Starting a business can be daunting and can seem financially out of reach. Fortunately, there are loans specifically available to help small businesses reach goals and access important resources. Here’s a guide to help you get started:
What is an SBA 7(a) Loan?
Lenders, like Wasatch Peaks, partner with the Small Business Association (SBA) to offer loan programs to help small businesses. These funds can be used in a variety of ways to reach long-term goals and help the business succeed. There are different types of specific SBA 7(a) loans to accommodate a range of businesses, including the SBA microloan program that specifically helps startups and early-stage businesses.
Before applying for the loan, you’ll need to calculate the amount that you need to borrow. This will include business expenses like rent, payroll, and product costs, along with any costs related to permits, fees, and licensing.
If you don’t already have a business plan written out, you’ll then need to write out your business plan in detail. Identify production and marketing strategies, cost and pricing, challenges you may face, and any other aspects that could help show that you have thoroughly thought through your business model and have a plan for at least the first year of business.
Apply and Qualify
To apply for an SBA 7(a) loan, you’ll need to fill out an application and submit your business plan. You may also need to supply tax returns, collateral, any contracts or agreements, income statements, and applicable licenses and permits. These documents will be utilized to verify and assess different parts of the business.

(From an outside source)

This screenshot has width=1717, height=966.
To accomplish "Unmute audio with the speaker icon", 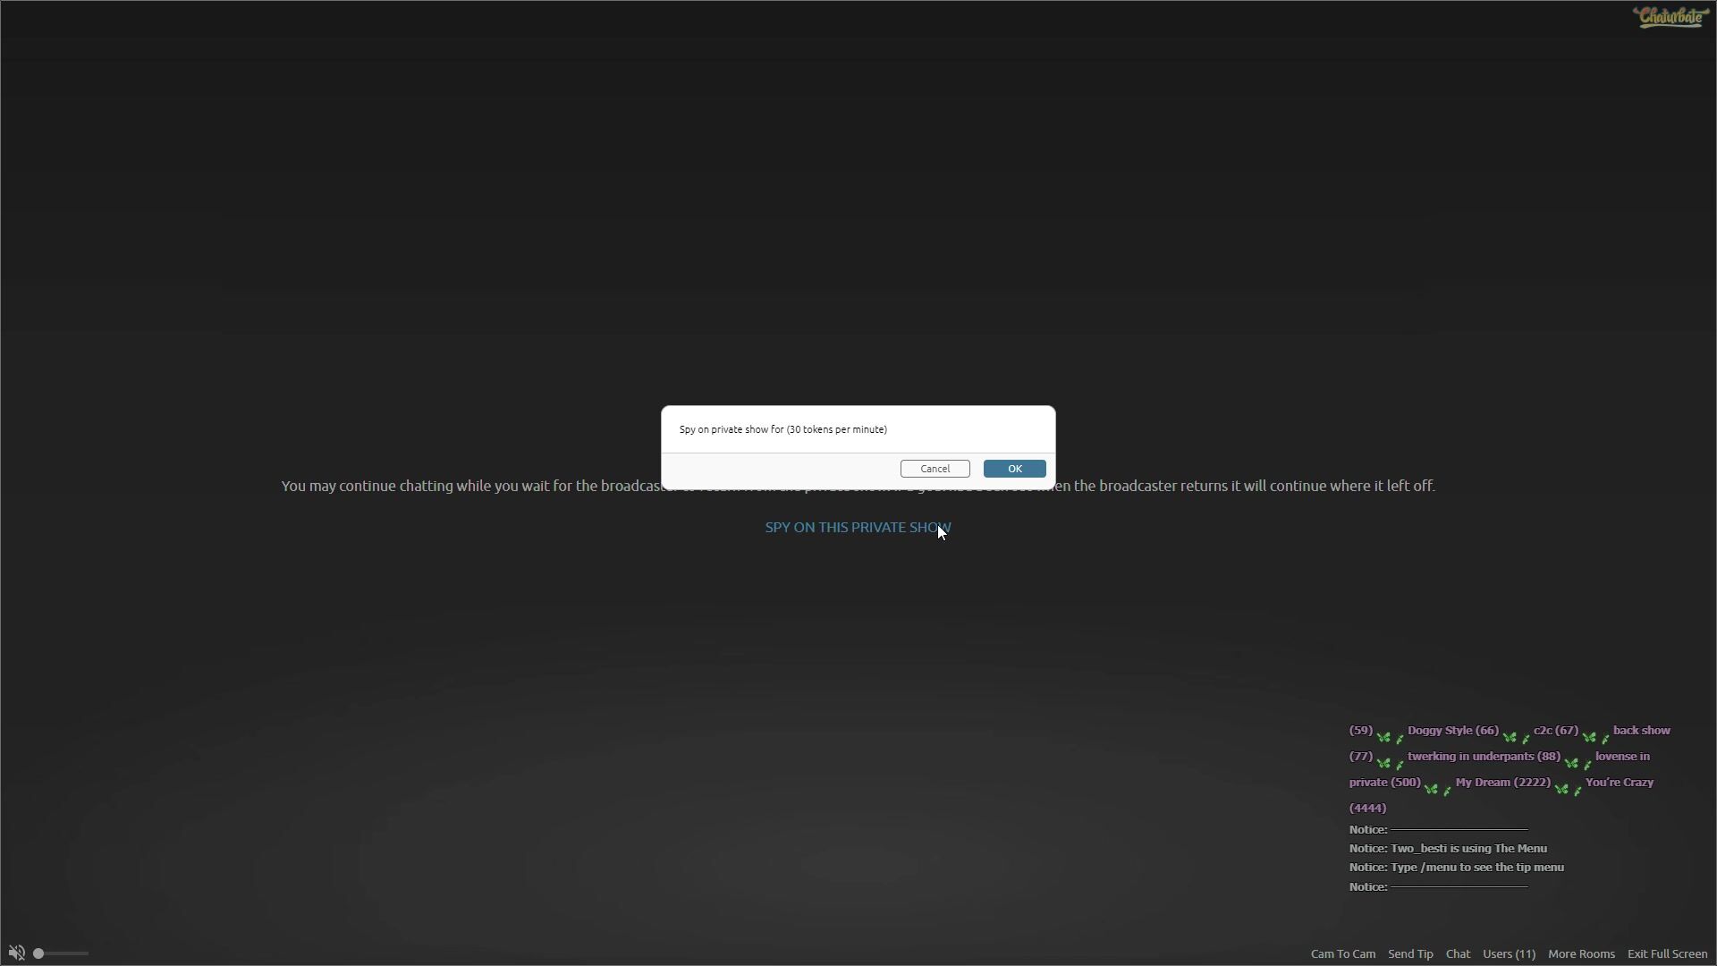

Because this type of loan is so popular, it can also be more competitive to qualify for it. Typically, SBA loans are approved by the lender, with the approval process taking into account a variety of factors. Most borrowers will need to have a good personal credit score or be able to provide information about several years of revenue to verify their history and credit worthiness.

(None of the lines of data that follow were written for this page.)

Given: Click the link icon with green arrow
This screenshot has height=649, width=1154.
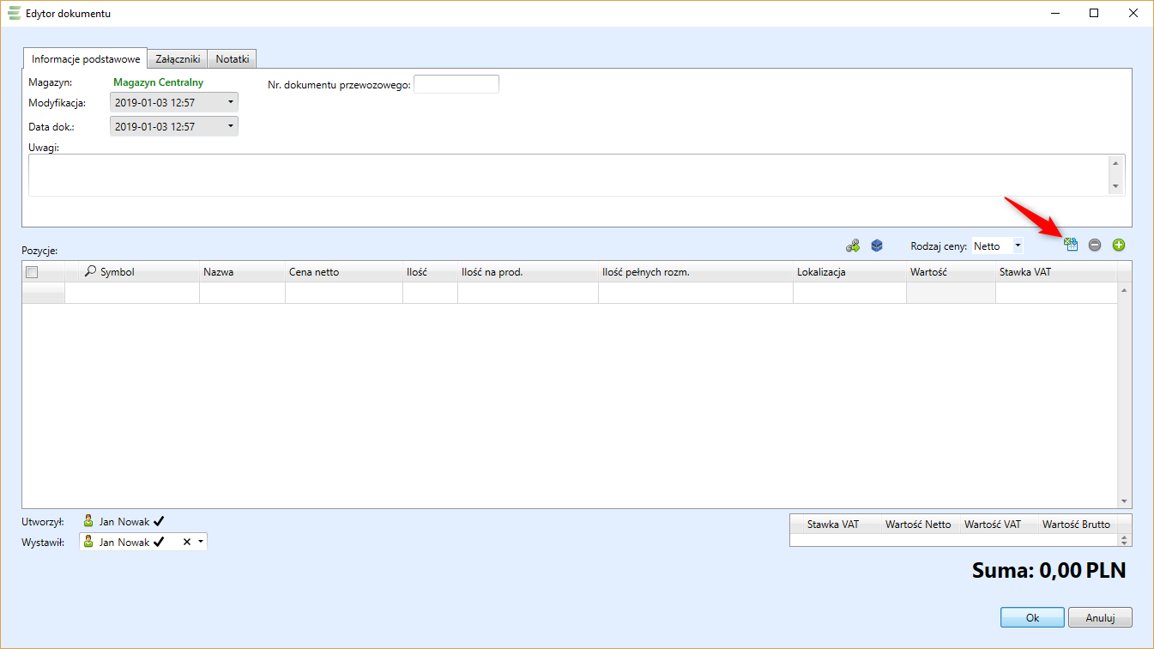Looking at the screenshot, I should (853, 246).
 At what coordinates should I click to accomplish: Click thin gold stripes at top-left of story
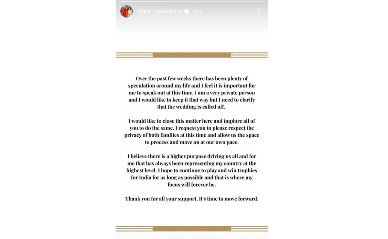tap(134, 55)
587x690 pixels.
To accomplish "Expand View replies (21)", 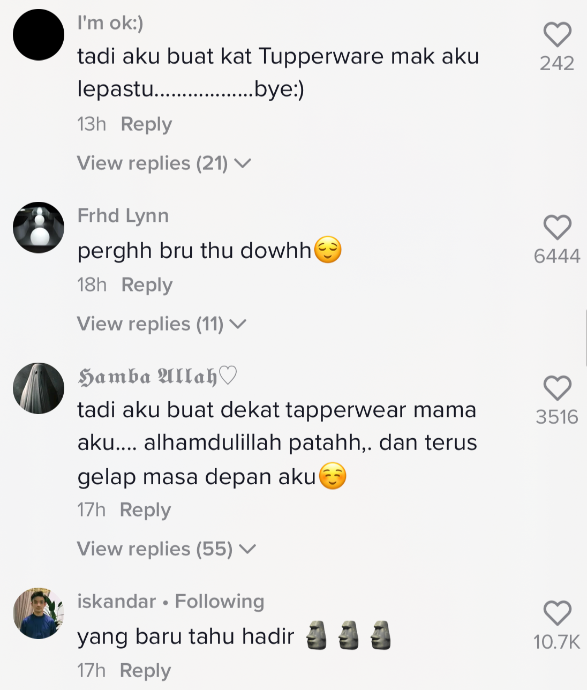I will [164, 163].
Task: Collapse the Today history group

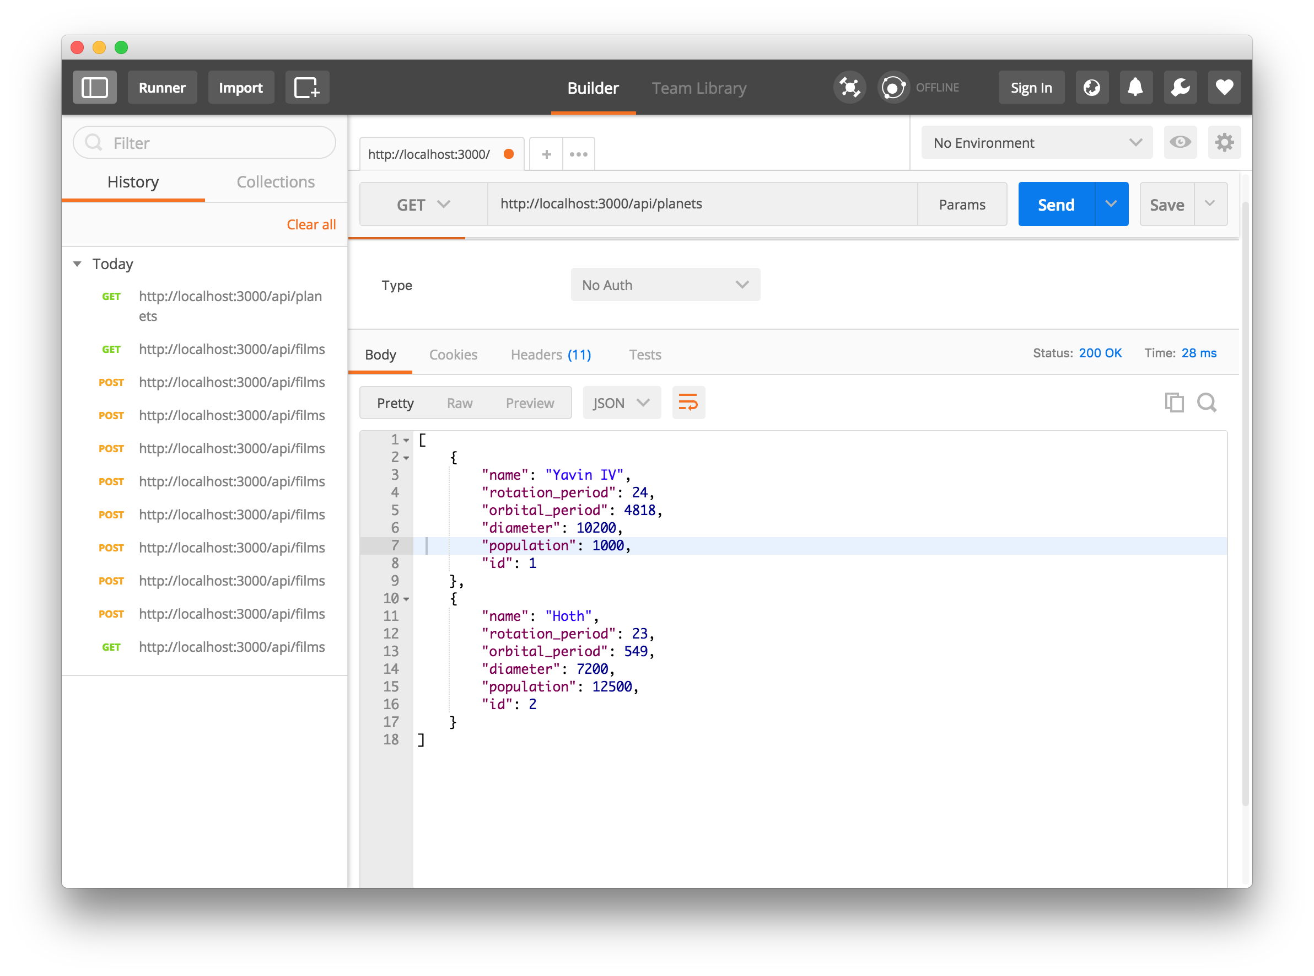Action: point(77,263)
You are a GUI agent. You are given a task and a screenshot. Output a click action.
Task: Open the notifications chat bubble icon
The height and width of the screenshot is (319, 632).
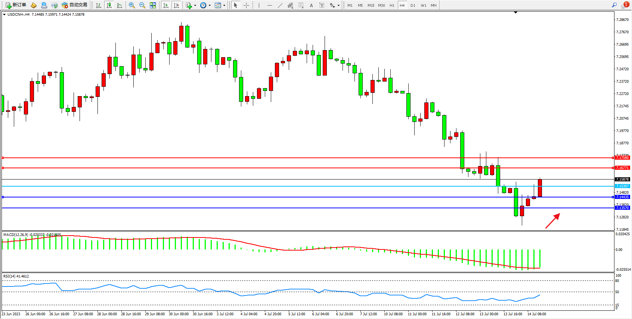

Not all businesses will be eligible to receive loans from the SBA. While there are other restrictions that may make a business ineligible, the SBA lists the following as eligibility requirements:
- Operate for profit
- Be considered a small business, as defined by the SBA
- Be engaged in, or propose to do business in, the United States or its possessions
- Have reasonable invested equity
- Use alternative financial resources, including personal assets, before seeking financial assistance
- Be able to demonstrate a need for a loan
- Use the funds for a sound business purpose
- Not be delinquent on any existing debt obligations to the U.S. government
Using the Loan
The SBA enables lenders to provide loans like the 7(a) loan to help small businesses reach their goals. This means that you can use a 7(a) SBA loan for long-term goals like commercial real estate projects, business expansion or acquisition, leasehold improvement for new construction or remodeling, inventory and equipment, working capital and debt refinancing.

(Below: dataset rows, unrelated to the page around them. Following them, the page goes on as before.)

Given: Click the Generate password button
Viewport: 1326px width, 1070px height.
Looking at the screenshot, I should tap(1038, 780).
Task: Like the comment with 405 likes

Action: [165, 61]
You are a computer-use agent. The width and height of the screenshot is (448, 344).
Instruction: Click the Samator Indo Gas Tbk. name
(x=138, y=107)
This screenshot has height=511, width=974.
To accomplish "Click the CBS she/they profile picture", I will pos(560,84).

The majority of 7(a) loans have a repayment schedule with monthly payments that cover principal and interest. Some 7(a) loans are fixed-rate loans, while others are variable rate loans. The fixed-rate loans will have a consistent payment amount, while variable rate loan payments can fluctuate with the interest rate changes.
Your dreams and goals for your small business may be much more do-able than you previously thought. Once you qualify for an SBA 7(a) loan, you can build your business and start working towards your long-term business goals.